PROBLEM TO WORK ON >> Write out each line of the items below word for word, omitting the pictures.

◆ ◆ ◆ ◆

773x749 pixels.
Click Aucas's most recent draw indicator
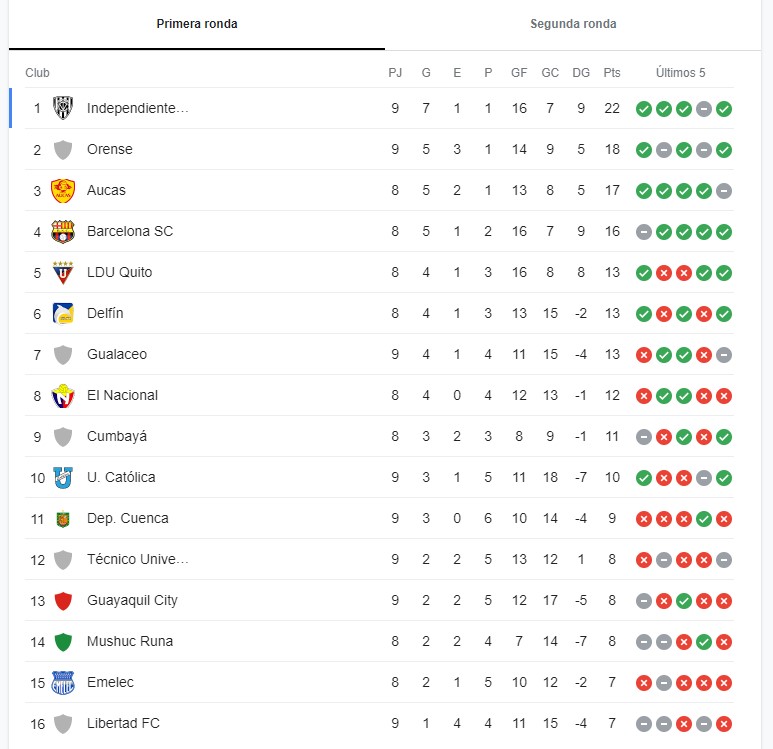(x=724, y=190)
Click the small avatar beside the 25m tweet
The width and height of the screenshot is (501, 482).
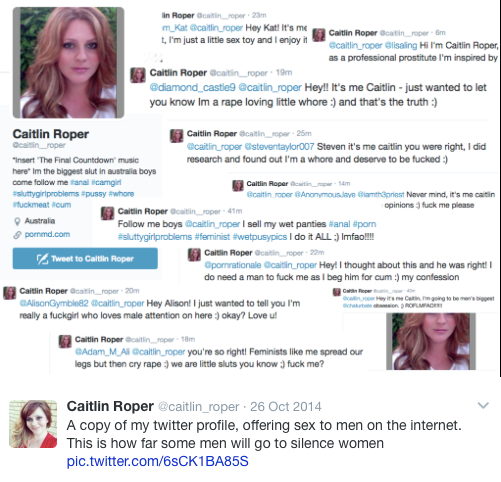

◆ ◆ ◆ ◆

EXERCISE ANSWER >>
773x749 pixels.
Click Aucas's most recent draw indicator
(x=724, y=190)
Click the small avatar beside the 25m tweet
The width and height of the screenshot is (501, 482).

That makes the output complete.